From former New York Times reporter Nellie Bowles comes an irreverent romp through the sacred spaces of the new left.

As a Hillary voter, a New York Times reporter, and a frequent attendee at her local gay bars, Nellie Bowles fit right in with her San Francisco neighbors and friends - until she started questioning whether the progressive movement she knew and loved was actually helping people.

When her colleagues suggested that asking these questions meant she was 'on the wrong side of history,' Bowles did what any reporter worth her salt would do: she started investigating for herself. The answers she found were stranger - and funnier - than she’d expected.

In Morning After the Revolution, Bowles gives readers a front-row seat to the absurd drama of a political movement gone mad. With irreverent accounts of attending a multi-day course on 'The Toxic Trends of Whiteness,' following the social justice activists who run 'Abolitionist Entertainment, LLC,' and trying to please the New York Times's 'disinformation czar,' she deftly exposes the more comic excesses of a movement that went from a sideshow to the very centre of Western life.

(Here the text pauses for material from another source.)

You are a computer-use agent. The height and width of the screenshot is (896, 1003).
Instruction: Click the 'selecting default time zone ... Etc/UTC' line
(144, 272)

Deliciously funny and painfully insightful, Morning After the Revolution is a moment of collective psychosis preserved in amber.

Nellie Bowles is a writer living in Los Angeles. Previously, she was a correspondent at the New York Times where, as part of a team, she won the Geral Loeb Award in the investigative category and the Robert F. Kennedy Human Rights Journalism Award. Now she is working with her wife to build The Free Press, a new media company.